▶ Exercise:
Reproduce every one of the following entries word for word, with no changes of any kind.

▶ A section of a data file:
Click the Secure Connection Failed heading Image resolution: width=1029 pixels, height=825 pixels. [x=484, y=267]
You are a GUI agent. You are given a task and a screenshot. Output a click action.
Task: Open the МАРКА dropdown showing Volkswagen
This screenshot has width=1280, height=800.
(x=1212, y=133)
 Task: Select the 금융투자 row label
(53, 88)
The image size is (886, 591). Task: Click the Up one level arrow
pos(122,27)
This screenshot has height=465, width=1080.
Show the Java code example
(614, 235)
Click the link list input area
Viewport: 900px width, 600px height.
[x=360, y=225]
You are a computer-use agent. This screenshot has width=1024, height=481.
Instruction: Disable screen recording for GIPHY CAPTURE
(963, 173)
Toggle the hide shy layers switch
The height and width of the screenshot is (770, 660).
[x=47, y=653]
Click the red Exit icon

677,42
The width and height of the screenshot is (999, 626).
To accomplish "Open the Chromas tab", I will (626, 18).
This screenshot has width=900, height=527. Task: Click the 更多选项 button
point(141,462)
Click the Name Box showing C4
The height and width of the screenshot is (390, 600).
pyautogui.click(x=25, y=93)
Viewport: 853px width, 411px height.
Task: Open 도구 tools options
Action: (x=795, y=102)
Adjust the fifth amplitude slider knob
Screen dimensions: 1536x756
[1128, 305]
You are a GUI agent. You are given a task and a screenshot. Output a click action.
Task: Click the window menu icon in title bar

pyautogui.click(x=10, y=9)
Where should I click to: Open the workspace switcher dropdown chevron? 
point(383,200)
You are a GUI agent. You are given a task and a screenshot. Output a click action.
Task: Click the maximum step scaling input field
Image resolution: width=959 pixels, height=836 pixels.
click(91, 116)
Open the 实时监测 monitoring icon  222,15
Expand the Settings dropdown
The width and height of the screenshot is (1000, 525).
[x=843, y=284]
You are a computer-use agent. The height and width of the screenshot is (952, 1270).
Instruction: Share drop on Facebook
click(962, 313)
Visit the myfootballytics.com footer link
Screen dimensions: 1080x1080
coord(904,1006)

▶ Answer in full:
Click the Secure Connection Failed heading Image resolution: width=1029 pixels, height=825 pixels. [x=484, y=267]
You are a GUI agent. You are given a task and a screenshot. Output a click action.
Task: Open the МАРКА dropdown showing Volkswagen
This screenshot has width=1280, height=800.
(x=1212, y=133)
 Task: Select the 금융투자 row label
(53, 88)
The image size is (886, 591). Task: Click the Up one level arrow
pos(122,27)
This screenshot has height=465, width=1080.
Show the Java code example
(614, 235)
Click the link list input area
Viewport: 900px width, 600px height.
[x=360, y=225]
You are a computer-use agent. This screenshot has width=1024, height=481.
Instruction: Disable screen recording for GIPHY CAPTURE
(963, 173)
Toggle the hide shy layers switch
The height and width of the screenshot is (770, 660).
[x=47, y=653]
Click the red Exit icon

677,42
The width and height of the screenshot is (999, 626).
To accomplish "Open the Chromas tab", I will (626, 18).
This screenshot has width=900, height=527. Task: Click the 更多选项 button
point(141,462)
Click the Name Box showing C4
The height and width of the screenshot is (390, 600).
pyautogui.click(x=25, y=93)
Viewport: 853px width, 411px height.
Task: Open 도구 tools options
Action: (x=795, y=102)
Adjust the fifth amplitude slider knob
Screen dimensions: 1536x756
[1128, 305]
You are a GUI agent. You are given a task and a screenshot. Output a click action.
Task: Click the window menu icon in title bar

pyautogui.click(x=10, y=9)
Where should I click to: Open the workspace switcher dropdown chevron? 
point(383,200)
You are a GUI agent. You are given a task and a screenshot. Output a click action.
Task: Click the maximum step scaling input field
Image resolution: width=959 pixels, height=836 pixels.
click(91, 116)
Open the 实时监测 monitoring icon  222,15
Expand the Settings dropdown
The width and height of the screenshot is (1000, 525).
[x=843, y=284]
You are a computer-use agent. The height and width of the screenshot is (952, 1270).
Instruction: Share drop on Facebook
click(962, 313)
Visit the myfootballytics.com footer link
Screen dimensions: 1080x1080
coord(904,1006)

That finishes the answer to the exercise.